Формальная часть беседы осталась позади, и Велена Максимовна посмотрела на него вопросительно, ожидая вопросов по существу. Александр Борисович решил не обманывать ее ожиданий.
– Скажите, Велена Максимовна, – он произнес это как можно нейтральнее, словно подчеркивая официальную обязательность вопроса, – насколько справедливы утверждения госпожи Стуловой и других свидетелей, проходящих по делу, что Илья Рудольфович был для погибшей дочери плохим отцом?
– Что значит – плохим? – На лице Гальской не дрогнул ни один мускул.
– Плохим – значит, плохим, – слукавил Турецкий, прекрасно понимая насколько широкий спектр понятий может располагаться за столь расплывчатым понятием, воспользовался которым преднамеренно: ему необходимо было вынудить свидетельницу говорить, как можно больше говорить, а не ограничиваться, как она явно вознамерилась, простыми «да» и «нет».
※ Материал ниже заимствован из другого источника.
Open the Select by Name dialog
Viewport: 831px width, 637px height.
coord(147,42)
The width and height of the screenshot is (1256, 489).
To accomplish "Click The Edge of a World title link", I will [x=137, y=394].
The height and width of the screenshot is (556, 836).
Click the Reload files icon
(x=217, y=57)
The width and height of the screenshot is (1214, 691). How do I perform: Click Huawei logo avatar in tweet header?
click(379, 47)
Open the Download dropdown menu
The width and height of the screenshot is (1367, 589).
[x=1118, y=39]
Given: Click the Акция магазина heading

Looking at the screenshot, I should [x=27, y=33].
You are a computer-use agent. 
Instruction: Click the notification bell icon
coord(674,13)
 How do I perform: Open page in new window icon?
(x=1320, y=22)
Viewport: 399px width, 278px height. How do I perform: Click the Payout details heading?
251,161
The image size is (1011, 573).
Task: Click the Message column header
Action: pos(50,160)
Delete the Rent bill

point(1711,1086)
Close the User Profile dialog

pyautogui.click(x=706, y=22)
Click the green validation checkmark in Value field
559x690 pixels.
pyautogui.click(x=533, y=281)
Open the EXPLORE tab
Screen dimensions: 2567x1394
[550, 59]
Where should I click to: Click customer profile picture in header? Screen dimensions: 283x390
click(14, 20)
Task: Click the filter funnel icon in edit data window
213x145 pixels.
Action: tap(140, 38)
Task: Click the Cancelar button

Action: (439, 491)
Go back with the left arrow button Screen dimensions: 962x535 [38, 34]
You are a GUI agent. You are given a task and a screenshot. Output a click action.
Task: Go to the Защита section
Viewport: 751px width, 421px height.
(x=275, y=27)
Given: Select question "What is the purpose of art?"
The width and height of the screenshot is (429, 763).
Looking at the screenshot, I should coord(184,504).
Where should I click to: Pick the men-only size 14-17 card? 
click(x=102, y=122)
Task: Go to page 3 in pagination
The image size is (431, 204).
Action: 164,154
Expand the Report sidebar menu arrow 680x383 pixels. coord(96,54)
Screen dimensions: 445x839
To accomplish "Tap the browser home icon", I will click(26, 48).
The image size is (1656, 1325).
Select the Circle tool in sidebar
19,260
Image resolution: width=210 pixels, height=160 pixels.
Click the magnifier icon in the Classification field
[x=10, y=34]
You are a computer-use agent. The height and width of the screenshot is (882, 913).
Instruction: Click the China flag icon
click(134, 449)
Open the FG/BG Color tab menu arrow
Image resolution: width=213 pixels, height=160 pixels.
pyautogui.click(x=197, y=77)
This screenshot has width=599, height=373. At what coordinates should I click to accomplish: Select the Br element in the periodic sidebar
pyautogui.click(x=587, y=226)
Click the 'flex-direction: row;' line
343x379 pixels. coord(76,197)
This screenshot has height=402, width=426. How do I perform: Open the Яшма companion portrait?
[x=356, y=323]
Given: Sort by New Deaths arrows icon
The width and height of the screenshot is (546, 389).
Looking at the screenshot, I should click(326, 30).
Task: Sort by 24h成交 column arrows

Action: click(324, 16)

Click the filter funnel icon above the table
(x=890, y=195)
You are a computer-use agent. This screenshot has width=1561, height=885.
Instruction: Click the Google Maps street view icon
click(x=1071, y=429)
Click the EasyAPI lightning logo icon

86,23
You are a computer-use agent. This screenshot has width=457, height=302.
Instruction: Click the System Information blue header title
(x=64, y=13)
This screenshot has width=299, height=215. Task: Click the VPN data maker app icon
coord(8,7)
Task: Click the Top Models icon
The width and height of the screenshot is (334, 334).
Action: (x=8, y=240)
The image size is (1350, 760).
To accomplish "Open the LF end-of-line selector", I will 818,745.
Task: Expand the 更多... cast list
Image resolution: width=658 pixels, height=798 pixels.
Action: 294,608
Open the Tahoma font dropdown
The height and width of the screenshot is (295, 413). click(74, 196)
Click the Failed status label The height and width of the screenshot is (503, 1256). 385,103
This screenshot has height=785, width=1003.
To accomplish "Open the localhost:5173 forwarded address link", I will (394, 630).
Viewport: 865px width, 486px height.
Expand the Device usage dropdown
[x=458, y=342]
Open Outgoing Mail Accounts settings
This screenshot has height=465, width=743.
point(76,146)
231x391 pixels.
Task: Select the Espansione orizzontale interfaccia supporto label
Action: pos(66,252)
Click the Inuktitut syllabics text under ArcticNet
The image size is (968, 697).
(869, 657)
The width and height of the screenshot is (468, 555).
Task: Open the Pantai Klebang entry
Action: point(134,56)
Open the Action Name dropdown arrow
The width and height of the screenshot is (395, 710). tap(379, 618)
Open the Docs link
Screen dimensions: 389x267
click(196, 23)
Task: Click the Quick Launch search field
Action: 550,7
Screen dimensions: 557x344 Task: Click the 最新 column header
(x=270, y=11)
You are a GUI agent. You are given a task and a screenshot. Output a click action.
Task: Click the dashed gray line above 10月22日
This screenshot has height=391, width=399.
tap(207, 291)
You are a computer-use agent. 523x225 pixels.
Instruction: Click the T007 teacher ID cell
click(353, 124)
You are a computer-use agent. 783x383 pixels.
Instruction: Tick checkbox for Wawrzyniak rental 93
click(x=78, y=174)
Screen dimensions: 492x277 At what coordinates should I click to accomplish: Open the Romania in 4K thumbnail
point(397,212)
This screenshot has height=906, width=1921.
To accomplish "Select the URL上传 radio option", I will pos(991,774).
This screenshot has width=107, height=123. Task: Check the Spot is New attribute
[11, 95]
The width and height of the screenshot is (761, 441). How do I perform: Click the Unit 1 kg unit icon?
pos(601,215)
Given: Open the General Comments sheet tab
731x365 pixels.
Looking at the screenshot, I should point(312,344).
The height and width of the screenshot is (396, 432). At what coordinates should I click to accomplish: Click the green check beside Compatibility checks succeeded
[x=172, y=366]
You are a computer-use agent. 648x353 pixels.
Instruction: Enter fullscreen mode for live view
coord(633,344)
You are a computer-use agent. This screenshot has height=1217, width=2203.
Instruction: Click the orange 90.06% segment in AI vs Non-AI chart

– С моей точки зрения, – сухо произнесла она, – Илья порой был слишком строг к Марочке. Но он ни разу в жизни не тронул девочку даже пальцем, обеспечивал ее всем не просто необходимым, а самым лучшим. Если для вас «строгий» и «плохой» – синонимы, тогда ваши свидетели правы, если нет – значит, они либо неумны, либо пристрастны.
Для Гальской столь длинное высказывание явно было не характерно, и Александр Борисович удовлетворенно кивнул.
– Отец и должен быть строгим, у меня дочь, я знаю, о чем говорю. Но, согласитесь, что строгость строгости рознь: можно наказывать ребенка за действительно существенные проступки, а можно – по каждому пустяку.
Велена Максимовна немного поколебалась, прежде чем ответить, от глаз Турецкого это не ускользнуло.
– Пожалуй, – неохотно проронила она, – были случаи, когда Илья слегка перегибал палку. Что решительно не означает, что он способен к тому, в чем его подозревают!